Previously undocumented threat actor has been attributed to attacks targeting Ukrainian organizations with malware Canfel.
The Google Threat Intelligence Group (GTIG) described the hack group as possibly being affiliated with Russian intelligence services. The threat actor is estimated to have targeted defense, military, government, and energy organizations within the Ukrainian regional and national governments.
However, the group has demonstrated increasing interest in aerospace organizations, manufacturing companies with military and drone ties, nuclear and chemical research organizations, and international organizations involved in conflict monitoring and humanitarian assistance in Ukraine, GTIG said.
“Despite being less sophisticated and resourceful than other Russian threat groups, this actor has recently begun to overcome some technical limitations by using LLM [large language models]” GTIG said.
“Through signaling, they conduct reconnaissance, create lures for social engineering, and seek answers to basic technical questions leading to post-compromise activity and the establishment of C2 infrastructure.”
Recent phishing campaigns have involved threat actors impersonating legitimate national and local Ukrainian energy organizations to gain unauthorized access to organizational and personal email accounts.
The group is also said to have impersonated a Romanian energy company that works with clients in Ukraine in addition to targeting a Romanian firm and conducting reconnaissance on Moldovan organizations.
To enable their operations, the threat actor creates email address lists tailored to specific sectors and industries based on their research. The attack chains include LLM-generated lures and embedded Google Drive links that point to a RAR archive containing the CANFAIL malware.

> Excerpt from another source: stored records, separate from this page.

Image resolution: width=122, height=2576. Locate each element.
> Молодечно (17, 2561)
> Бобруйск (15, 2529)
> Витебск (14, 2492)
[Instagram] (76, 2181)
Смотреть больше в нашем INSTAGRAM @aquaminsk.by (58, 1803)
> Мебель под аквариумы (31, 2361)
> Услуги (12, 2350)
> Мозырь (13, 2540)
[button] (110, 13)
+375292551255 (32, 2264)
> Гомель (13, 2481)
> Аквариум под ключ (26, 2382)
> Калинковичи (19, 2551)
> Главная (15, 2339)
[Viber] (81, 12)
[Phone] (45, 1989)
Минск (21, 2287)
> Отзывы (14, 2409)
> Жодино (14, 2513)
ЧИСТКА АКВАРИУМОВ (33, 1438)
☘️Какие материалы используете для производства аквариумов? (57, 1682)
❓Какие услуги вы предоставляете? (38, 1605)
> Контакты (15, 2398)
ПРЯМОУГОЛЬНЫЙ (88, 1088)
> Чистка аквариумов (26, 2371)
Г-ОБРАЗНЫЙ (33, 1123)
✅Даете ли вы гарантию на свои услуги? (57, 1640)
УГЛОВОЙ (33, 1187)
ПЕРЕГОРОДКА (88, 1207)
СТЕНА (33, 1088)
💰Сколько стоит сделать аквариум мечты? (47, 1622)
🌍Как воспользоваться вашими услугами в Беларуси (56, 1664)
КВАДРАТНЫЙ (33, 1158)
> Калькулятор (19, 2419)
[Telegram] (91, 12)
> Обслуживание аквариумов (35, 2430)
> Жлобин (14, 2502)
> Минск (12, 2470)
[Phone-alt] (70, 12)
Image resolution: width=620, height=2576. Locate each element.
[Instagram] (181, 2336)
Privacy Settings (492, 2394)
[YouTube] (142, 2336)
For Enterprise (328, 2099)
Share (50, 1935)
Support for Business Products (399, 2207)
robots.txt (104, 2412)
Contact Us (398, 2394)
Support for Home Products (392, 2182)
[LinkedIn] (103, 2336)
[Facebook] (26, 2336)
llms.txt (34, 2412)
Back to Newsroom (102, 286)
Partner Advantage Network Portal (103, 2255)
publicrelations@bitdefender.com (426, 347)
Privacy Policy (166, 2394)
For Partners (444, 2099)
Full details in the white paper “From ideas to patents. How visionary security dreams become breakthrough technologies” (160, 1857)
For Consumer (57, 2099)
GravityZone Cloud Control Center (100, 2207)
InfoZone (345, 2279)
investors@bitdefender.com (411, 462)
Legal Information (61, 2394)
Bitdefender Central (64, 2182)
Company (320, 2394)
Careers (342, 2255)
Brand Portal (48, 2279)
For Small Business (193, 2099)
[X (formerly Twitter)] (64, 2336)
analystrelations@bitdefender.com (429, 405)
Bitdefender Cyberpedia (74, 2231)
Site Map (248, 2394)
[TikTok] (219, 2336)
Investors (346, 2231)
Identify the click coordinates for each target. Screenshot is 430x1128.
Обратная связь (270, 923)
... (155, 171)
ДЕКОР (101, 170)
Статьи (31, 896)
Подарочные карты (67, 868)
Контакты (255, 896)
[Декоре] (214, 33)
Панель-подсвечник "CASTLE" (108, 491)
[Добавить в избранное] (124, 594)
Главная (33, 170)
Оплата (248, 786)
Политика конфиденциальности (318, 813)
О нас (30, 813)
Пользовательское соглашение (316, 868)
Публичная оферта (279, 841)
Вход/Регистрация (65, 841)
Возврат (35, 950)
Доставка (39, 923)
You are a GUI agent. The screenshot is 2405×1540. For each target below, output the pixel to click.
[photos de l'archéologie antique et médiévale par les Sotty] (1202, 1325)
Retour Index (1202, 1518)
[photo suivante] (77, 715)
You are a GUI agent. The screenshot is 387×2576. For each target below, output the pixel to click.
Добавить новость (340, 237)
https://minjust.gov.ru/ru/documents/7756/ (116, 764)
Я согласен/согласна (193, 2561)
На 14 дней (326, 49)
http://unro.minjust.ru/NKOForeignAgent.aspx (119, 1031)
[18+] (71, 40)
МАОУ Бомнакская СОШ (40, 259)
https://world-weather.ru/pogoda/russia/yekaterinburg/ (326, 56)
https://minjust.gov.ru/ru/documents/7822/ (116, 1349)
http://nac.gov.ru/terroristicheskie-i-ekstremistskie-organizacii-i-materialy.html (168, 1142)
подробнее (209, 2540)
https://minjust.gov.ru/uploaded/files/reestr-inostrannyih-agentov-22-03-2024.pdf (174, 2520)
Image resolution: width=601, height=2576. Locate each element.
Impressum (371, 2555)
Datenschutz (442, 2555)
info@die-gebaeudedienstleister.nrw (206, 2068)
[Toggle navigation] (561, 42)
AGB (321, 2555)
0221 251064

Typically disguised with a double extension to pass as a PDF document (*.pdf.js), CANFAIL is an obfuscated JavaScript malware designed to execute a PowerShell script, which, in turn, downloads and executes a memory-only PowerShell dropper. In parallel, it displays a fake “error” message to the victim.
Google said the threat actor is also linked to a campaign called PhantomCAPTCHA, which was disclosed by SentinelOne SentinelLabs in October 2025 as targeting organizations associated with Ukraine’s war relief efforts via phishing emails that direct recipients to fake pages hosting ClickFix-style instructions to activate the infection sequence and deliver the WebSocket-based Trojan.